Lappartient told the BBC that the finding of the parliamentary report — which he said he trusted because it was written by British MPs — that stated Wiggins had used a controversial corticosteroid for performance enhancement rather than medical need was 'unacceptable'.

"A mistake is something you have done without intention to be wrong," said Lappartient.

"The report is a bit different. It seems it was a bit organised so maybe not a mistake but a fault which is different because that could affect the credibility globally of our sport. When Team Sky was launched, I remember ... they say, 'We will be clean, we will win races and be clean, more white than white'. We can see in this report that it seems to be a bit different.

"We have the Cycling Anti-Doping Foundation, they have the power of investigation. I would like them to do this, to see if there is some violation of the rules."

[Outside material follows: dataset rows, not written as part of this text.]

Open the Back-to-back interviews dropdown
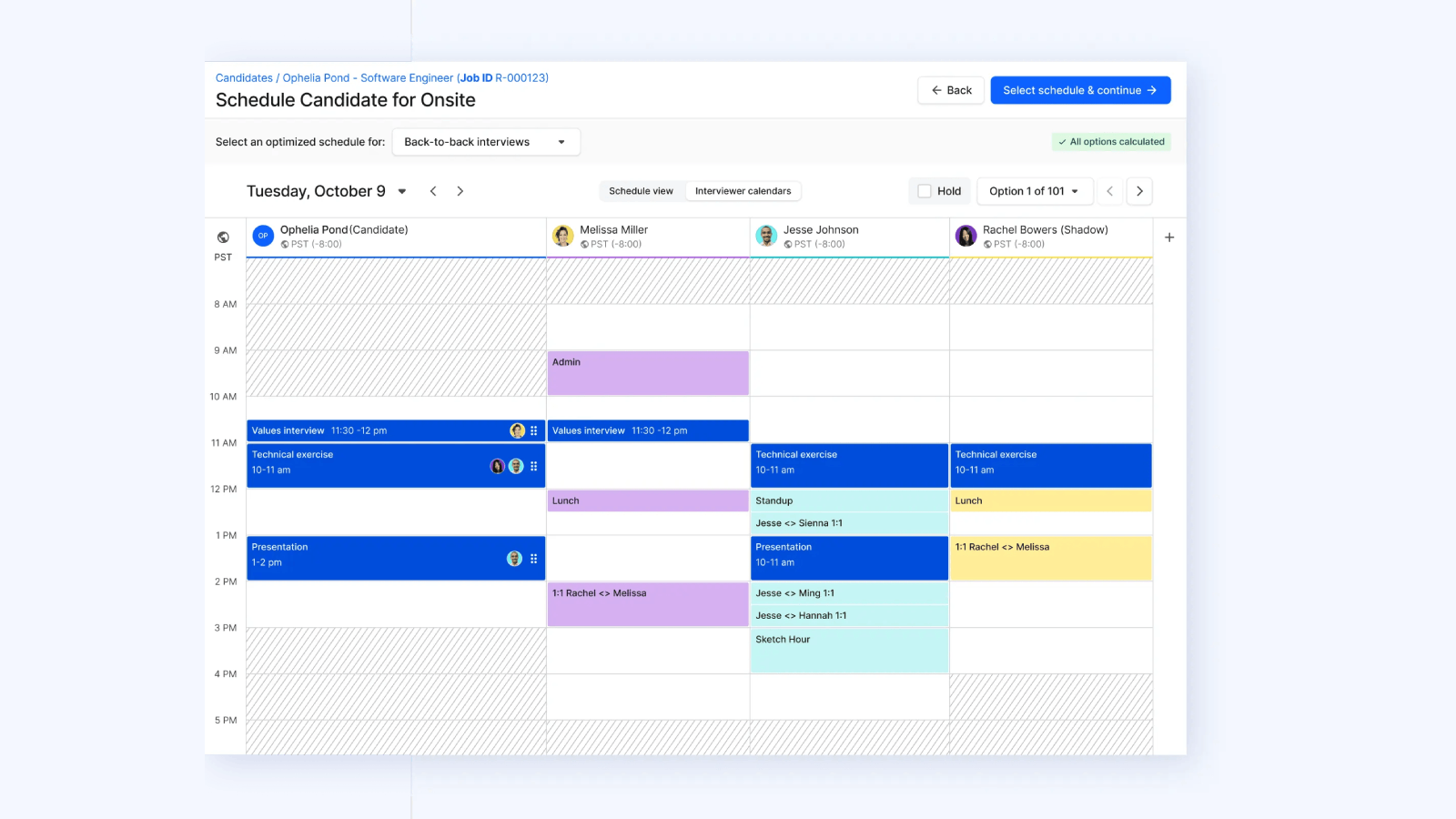The height and width of the screenshot is (819, 1456). click(485, 142)
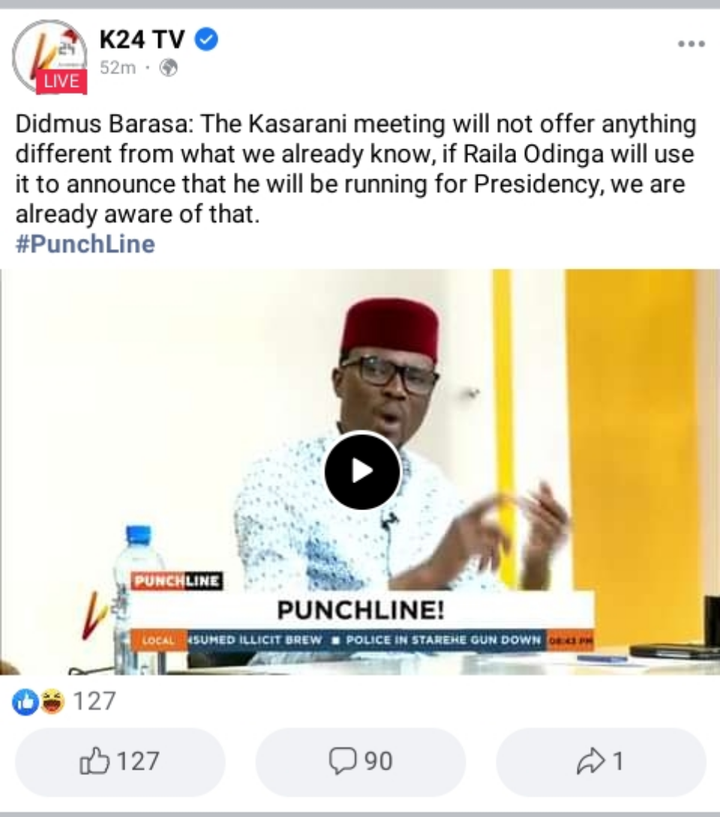Tap the blue thumbs-up reaction icon
720x817 pixels.
pos(26,701)
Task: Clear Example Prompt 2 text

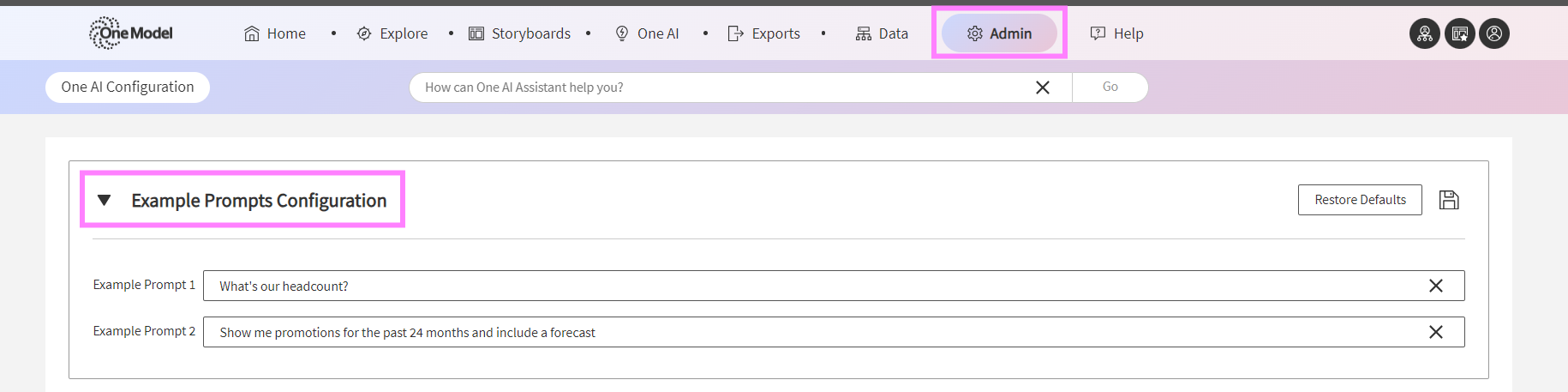Action: (1435, 332)
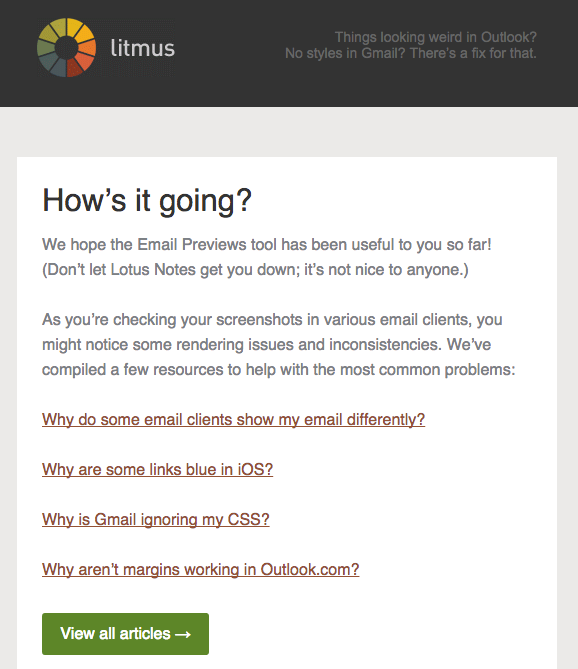578x669 pixels.
Task: Click the Lotus Notes parenthetical sentence
Action: point(255,270)
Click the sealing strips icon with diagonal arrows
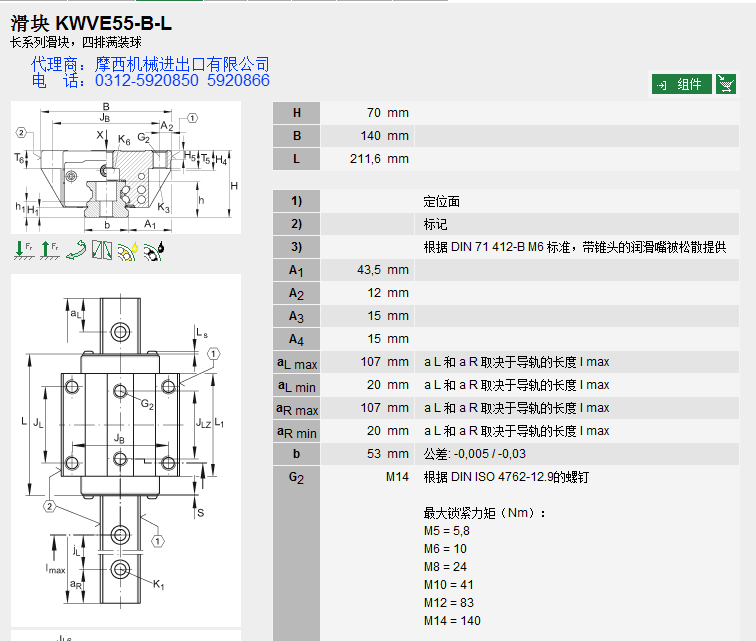The image size is (756, 641). pos(101,250)
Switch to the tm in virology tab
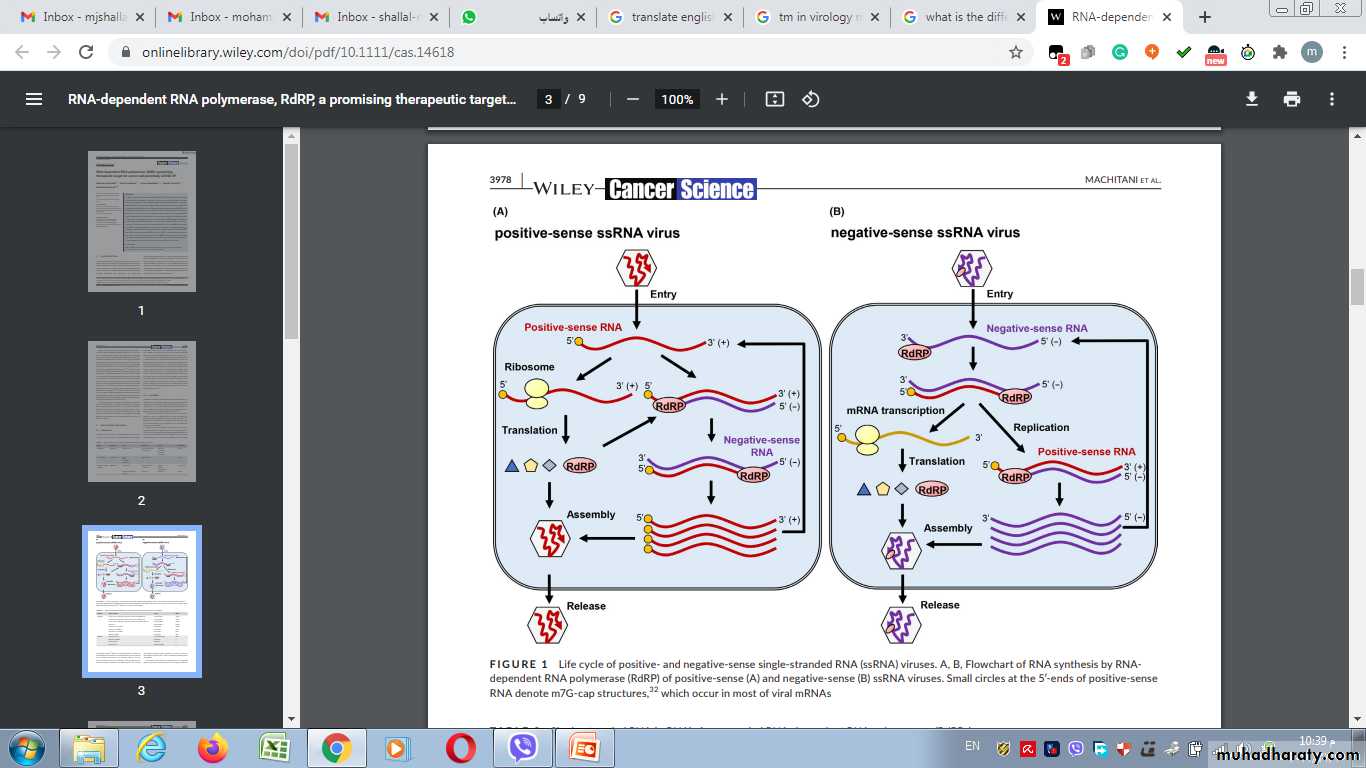Viewport: 1366px width, 768px height. point(817,17)
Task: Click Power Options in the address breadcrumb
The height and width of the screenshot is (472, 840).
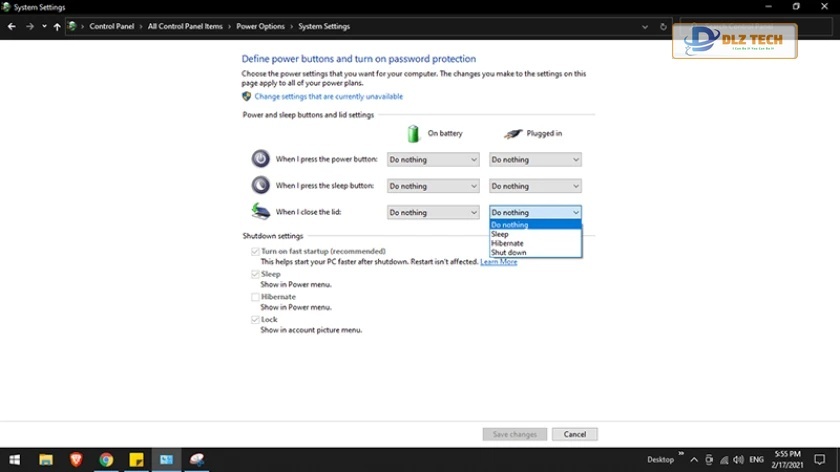Action: coord(260,26)
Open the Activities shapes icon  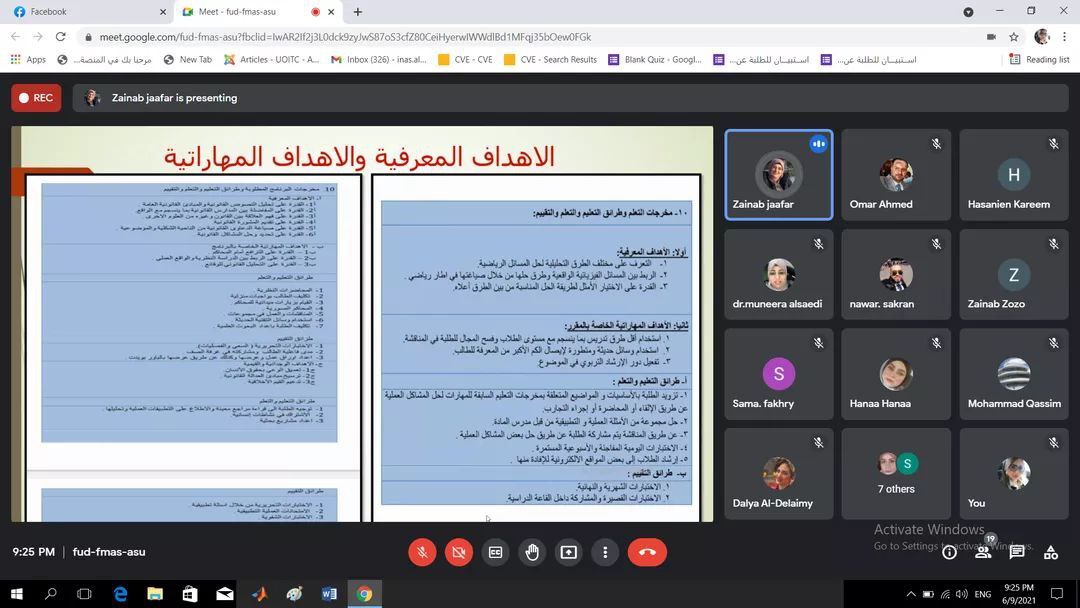pyautogui.click(x=1051, y=552)
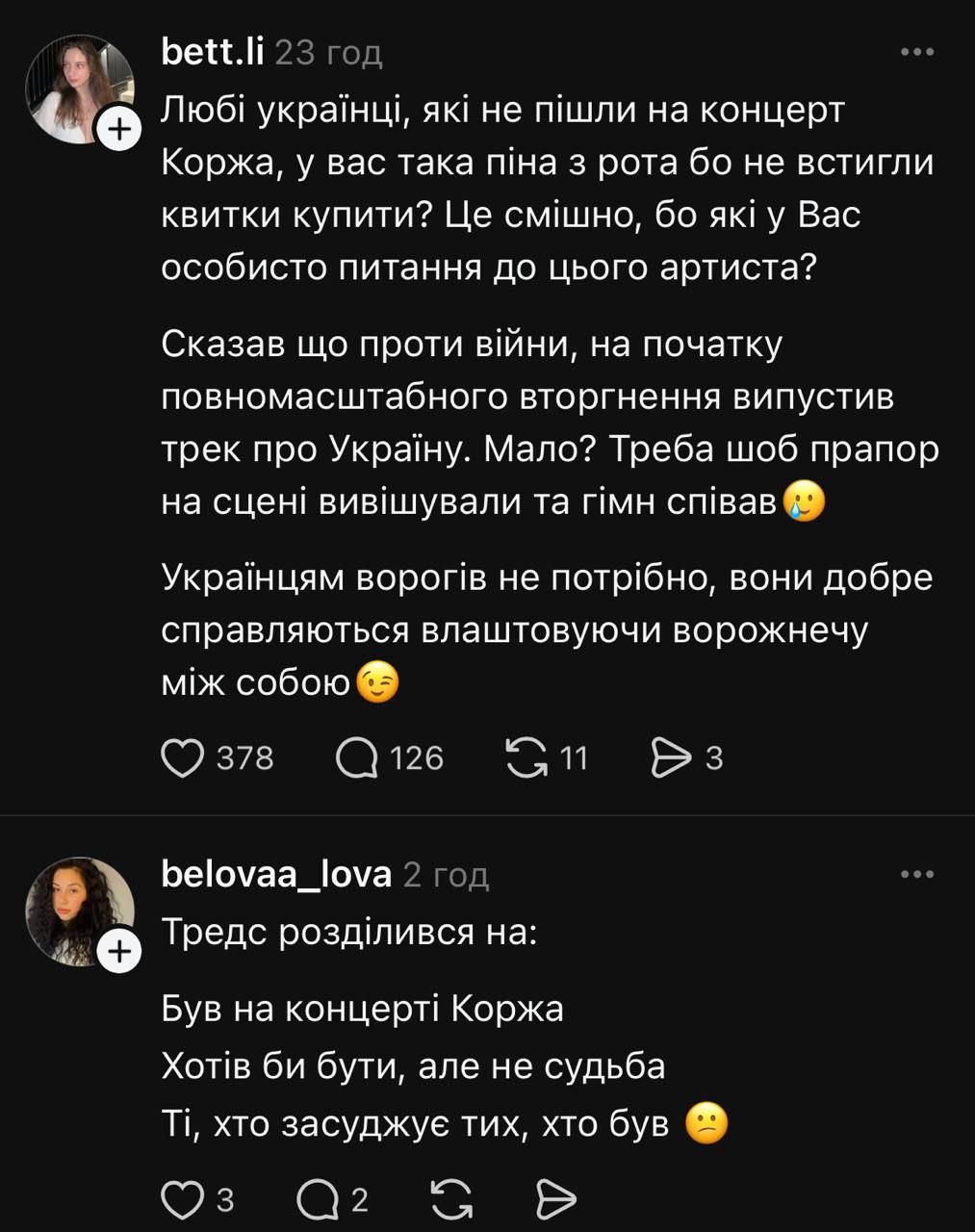This screenshot has width=975, height=1232.
Task: Open replies on the bett.li post
Action: tap(357, 758)
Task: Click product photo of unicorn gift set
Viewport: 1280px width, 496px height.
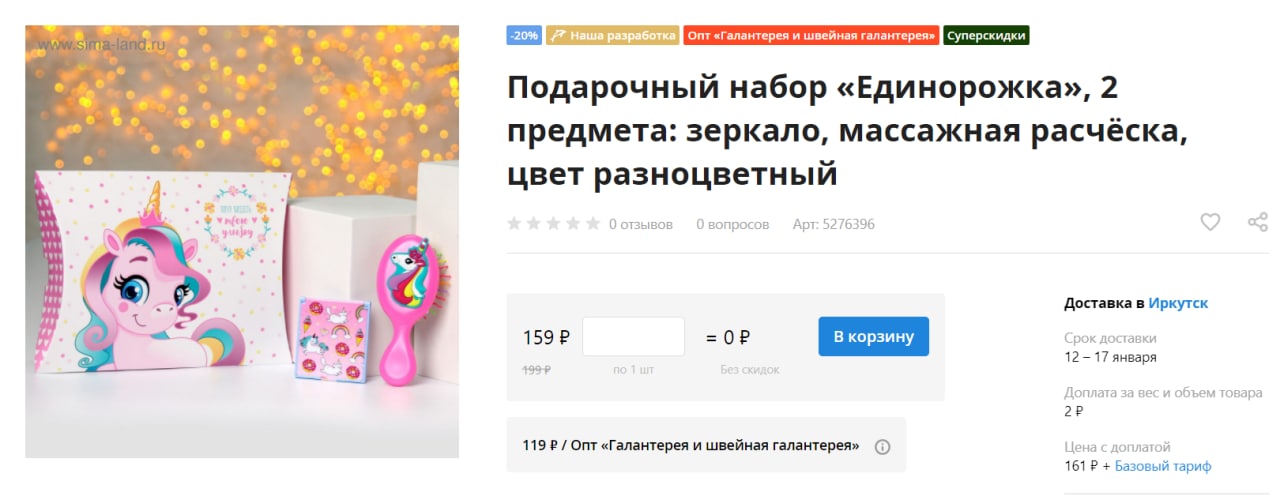Action: (x=242, y=241)
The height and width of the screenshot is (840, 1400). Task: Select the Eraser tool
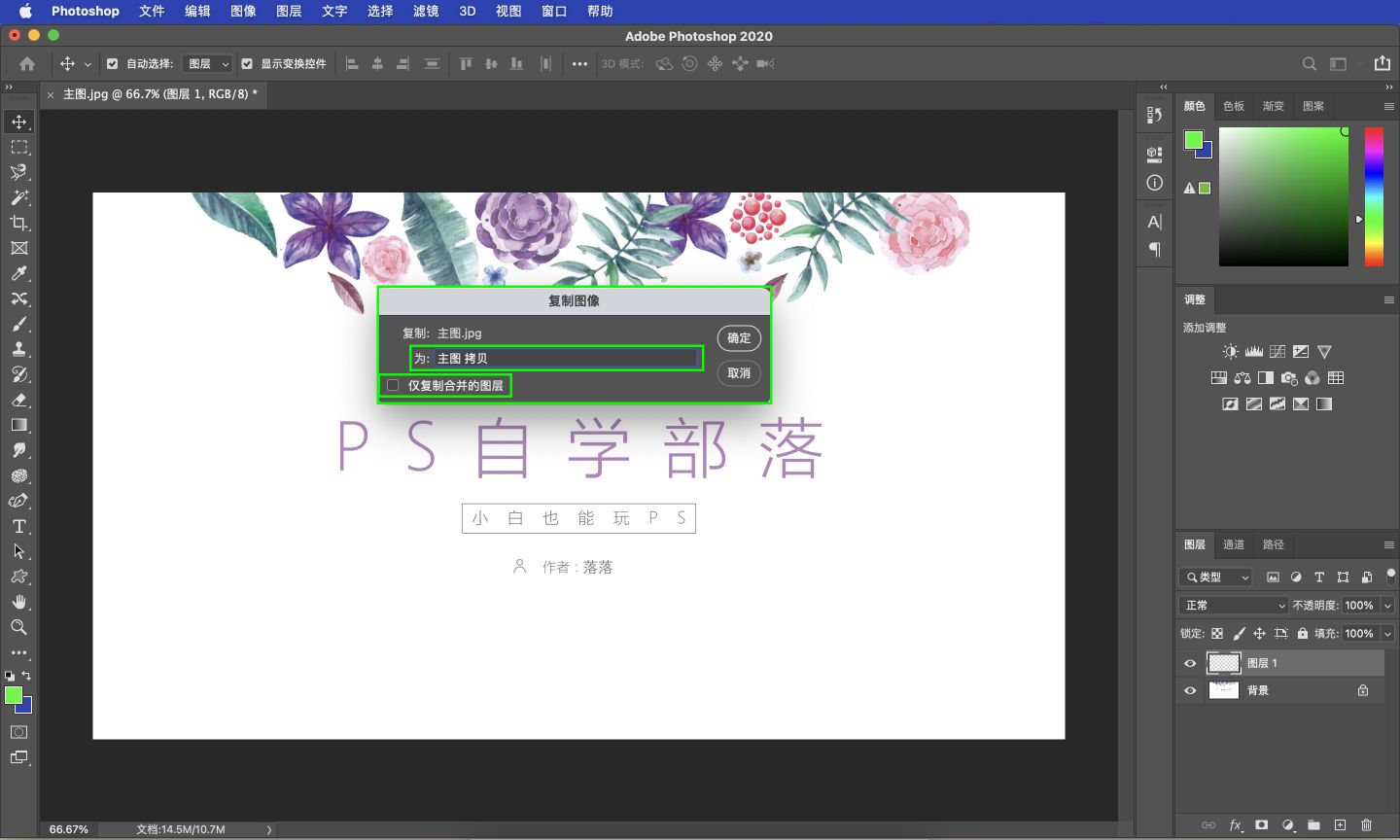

A UCI doctor approved the three applications Wiggins made to use triamcinolone before the 2012 Tour he won and two other major races. And while the British cyclist insists it was to treat his asthma and allergy symptoms his own coach Shane Sutton has admitted his use of the drug was 'unethical'.

It seems possible, therefore, that any UCI investigation would examine the process by which Wiggins was given those medical exemptions in 2011, 2012 and 2013.

"They had at the time the TUE agreement but now we have the evidence that it seems to be organised," said Lappartient, adding that at the time the system was 'a little bit simple'.

By that he probably means only one UCI doctor was required to approved the certificates, compared to today when a panel of doctors reviews each case.

Lappartient added: "So you have to put this in the context of the time — the grey zone was too big and it seemed that this grey zone has been used by Team Sky at the time. So, is it doping? Is it just using the rules? That is why the MPs' report just says they were not breaching the rules."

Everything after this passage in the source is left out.